American businessman and politician (born 1937)

Alan John Blinken (born December 24, 1937) is an American businessman, political candidate, and former diplomat who served as the United States Ambassador to Belgium from 1993 to 1997. Blinken was also the Democratic nominee in the 2002 United States Senate election in Idaho, losing to incumbent Larry Craig.

== Early life and education ==
Blinken was born on December 24, 1937, in New York City, the son of Ethel (Horowitz) and Maurice Blinken. His father was a Jewish immigrant from Kyiv. His older brother Donald M. Blinken, was also a diplomat. Blinken was raised in Manhattan and Yonkers, New York, and graduated from the Horace Mann School. Blinken earned a Bachelor of Arts degree from Harvard University. Blinken studied business and economics. His thesis advisor was John Kenneth Galbraith.

== Career ==
After graduating from Harvard, Blinken worked in the financial services industry, serving as president of Model Roland & Co. and as managing director of Wertheim Schroder & Co. He was a director of the Belgium-based biopharmaceutical manufacturer UCB. Blinken ran for the New York State Assembly in Manhattan, but lost to Republican John Ravitz.

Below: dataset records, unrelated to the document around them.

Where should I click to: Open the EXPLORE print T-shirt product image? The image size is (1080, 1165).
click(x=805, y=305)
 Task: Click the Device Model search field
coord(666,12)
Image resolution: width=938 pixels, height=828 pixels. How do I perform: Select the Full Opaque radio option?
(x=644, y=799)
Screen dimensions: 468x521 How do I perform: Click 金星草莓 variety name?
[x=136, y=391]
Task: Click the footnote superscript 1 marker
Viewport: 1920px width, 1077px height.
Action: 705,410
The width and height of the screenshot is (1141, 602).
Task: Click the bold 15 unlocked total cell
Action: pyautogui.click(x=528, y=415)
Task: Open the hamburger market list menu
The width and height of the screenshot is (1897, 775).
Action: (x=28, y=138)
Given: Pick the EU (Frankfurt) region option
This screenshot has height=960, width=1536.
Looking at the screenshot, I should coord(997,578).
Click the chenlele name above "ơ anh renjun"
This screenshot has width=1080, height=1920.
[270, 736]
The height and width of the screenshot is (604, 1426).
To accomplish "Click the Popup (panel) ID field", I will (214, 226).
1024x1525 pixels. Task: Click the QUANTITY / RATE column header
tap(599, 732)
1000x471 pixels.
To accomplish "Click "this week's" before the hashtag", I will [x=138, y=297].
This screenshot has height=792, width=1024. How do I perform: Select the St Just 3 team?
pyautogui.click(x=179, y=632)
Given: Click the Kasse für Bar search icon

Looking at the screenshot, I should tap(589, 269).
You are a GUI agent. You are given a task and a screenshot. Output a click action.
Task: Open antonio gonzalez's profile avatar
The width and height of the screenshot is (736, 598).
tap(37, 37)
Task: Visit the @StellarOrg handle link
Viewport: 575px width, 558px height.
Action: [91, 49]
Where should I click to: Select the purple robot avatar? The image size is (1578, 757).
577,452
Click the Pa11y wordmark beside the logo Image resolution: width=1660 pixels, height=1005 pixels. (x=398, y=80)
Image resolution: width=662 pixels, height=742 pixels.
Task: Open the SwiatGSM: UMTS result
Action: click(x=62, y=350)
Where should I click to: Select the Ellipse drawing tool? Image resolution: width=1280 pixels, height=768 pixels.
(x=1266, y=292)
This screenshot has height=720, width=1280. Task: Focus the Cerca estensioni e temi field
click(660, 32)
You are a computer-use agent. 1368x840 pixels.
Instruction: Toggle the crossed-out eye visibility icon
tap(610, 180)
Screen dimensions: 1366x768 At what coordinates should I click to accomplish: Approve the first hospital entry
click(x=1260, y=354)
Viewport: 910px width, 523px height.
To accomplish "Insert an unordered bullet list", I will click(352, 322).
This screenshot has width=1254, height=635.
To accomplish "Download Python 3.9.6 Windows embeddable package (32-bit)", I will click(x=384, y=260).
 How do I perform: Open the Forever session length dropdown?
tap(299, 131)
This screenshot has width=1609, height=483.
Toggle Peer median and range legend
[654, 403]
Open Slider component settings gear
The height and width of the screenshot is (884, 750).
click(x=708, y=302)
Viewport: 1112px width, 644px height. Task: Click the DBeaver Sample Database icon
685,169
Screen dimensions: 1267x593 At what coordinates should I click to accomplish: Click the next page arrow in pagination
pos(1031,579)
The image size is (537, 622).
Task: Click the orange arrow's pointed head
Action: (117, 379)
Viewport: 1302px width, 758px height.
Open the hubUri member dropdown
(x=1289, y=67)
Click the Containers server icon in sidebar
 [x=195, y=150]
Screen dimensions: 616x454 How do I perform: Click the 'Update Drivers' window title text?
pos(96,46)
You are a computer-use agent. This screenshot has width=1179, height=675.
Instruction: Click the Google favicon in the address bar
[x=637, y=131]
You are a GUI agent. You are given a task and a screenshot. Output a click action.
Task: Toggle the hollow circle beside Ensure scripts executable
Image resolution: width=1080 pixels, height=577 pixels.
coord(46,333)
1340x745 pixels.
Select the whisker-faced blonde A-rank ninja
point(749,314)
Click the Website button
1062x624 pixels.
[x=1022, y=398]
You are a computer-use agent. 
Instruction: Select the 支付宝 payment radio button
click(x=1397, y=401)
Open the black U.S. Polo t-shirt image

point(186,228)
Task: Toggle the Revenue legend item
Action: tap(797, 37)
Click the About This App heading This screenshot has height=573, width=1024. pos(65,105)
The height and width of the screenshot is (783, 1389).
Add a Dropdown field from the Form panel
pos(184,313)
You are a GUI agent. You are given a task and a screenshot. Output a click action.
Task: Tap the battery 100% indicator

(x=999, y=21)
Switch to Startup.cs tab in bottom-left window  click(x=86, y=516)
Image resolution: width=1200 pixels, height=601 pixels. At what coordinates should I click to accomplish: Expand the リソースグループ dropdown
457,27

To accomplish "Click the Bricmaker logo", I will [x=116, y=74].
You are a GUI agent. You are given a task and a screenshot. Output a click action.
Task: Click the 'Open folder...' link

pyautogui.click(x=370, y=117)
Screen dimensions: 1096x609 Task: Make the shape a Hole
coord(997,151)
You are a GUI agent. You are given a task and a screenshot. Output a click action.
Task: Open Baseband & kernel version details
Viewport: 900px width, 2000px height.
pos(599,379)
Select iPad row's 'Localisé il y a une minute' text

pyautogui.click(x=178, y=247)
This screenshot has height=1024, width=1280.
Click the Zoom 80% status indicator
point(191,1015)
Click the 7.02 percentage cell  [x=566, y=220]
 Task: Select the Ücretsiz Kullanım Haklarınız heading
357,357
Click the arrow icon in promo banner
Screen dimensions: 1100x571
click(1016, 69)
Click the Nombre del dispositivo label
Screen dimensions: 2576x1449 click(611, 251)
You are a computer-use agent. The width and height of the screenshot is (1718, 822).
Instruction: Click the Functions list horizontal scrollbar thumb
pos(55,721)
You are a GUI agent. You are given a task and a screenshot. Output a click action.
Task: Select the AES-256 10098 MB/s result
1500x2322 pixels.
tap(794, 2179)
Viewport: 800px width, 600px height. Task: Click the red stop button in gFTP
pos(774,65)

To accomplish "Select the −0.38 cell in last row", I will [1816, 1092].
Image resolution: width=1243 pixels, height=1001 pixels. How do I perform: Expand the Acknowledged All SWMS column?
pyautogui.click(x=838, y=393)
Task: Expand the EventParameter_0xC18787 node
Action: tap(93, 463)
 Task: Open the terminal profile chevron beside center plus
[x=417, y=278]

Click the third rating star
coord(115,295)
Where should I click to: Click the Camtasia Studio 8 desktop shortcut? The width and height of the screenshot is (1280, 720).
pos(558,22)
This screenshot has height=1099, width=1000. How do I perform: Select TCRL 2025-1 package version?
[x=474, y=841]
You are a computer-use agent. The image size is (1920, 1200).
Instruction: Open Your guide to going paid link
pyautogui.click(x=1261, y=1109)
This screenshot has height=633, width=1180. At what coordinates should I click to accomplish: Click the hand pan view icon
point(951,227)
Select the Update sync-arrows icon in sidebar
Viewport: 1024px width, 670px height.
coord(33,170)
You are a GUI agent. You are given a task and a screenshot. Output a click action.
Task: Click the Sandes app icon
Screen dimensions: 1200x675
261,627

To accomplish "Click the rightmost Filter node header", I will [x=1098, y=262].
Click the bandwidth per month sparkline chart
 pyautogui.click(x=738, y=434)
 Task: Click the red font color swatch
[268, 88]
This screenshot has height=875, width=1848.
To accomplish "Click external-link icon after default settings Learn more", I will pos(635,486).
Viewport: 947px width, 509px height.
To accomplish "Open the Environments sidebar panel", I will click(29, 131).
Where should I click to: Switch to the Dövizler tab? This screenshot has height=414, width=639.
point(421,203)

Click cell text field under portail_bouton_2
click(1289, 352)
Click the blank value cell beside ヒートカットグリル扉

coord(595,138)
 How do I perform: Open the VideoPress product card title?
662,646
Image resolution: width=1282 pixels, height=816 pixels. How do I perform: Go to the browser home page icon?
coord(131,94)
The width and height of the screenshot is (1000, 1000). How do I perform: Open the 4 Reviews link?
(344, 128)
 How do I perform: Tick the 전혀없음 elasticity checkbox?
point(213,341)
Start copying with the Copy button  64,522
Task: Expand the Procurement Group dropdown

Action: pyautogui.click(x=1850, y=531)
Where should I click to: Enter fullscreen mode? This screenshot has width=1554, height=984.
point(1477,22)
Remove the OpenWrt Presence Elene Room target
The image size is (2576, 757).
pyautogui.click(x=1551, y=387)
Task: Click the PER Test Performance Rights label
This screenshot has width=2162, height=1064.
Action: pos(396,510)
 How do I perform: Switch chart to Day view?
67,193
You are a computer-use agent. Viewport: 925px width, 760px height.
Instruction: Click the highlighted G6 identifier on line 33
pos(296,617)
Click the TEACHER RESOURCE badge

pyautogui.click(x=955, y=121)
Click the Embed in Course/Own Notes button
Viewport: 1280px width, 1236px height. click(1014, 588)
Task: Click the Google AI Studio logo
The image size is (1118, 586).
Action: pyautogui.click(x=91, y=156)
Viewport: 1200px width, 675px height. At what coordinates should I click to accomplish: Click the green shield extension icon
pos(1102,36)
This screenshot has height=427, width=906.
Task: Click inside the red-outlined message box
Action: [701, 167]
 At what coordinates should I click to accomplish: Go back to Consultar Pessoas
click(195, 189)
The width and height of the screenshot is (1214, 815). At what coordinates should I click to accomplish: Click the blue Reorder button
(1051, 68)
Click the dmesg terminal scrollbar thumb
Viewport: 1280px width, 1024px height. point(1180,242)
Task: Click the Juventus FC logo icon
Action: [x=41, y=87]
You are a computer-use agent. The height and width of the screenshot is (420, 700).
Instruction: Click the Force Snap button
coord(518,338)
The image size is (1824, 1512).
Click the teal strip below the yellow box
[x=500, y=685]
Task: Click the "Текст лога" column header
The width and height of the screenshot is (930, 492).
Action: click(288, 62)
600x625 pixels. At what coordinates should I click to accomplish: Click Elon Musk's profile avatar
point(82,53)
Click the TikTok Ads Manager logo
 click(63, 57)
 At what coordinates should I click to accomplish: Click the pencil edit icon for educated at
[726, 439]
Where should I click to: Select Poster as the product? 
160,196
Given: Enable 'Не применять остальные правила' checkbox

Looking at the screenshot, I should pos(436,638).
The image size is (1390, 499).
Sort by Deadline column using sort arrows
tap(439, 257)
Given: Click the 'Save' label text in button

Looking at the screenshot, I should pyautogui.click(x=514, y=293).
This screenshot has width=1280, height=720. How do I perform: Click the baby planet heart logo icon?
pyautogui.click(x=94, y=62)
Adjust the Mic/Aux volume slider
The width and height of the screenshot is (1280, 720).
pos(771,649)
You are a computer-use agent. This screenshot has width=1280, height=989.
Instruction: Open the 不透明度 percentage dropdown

Blinken served as United States ambassador to Belgium from 1993 to 1997.

A longtime resident of the Upper East Side, Blinken later relocated to Sun Valley, Idaho. In 2002, he was the Democratic nominee for United States Senate in Idaho. He was defeated by incumbent Republican Larry Craig.

== Personal life ==
Blinken was married to Melinda Blinken (née Koch), the daughter of Hollywood producer Howard W. Koch.

His father, Maurice Blinken, was an early backer of Israel and founded the American Palestine Institute which helped persuade the United States to back the creation of Israel.

Blinken is the grandson of the Ukrainian-born writer Meir Blinken, brother of Donald M. Blinken and uncle of former United States Secretary of State Antony Blinken. Blinken Auditorium at the Residential Academic Facility of The Washington Center is named after him.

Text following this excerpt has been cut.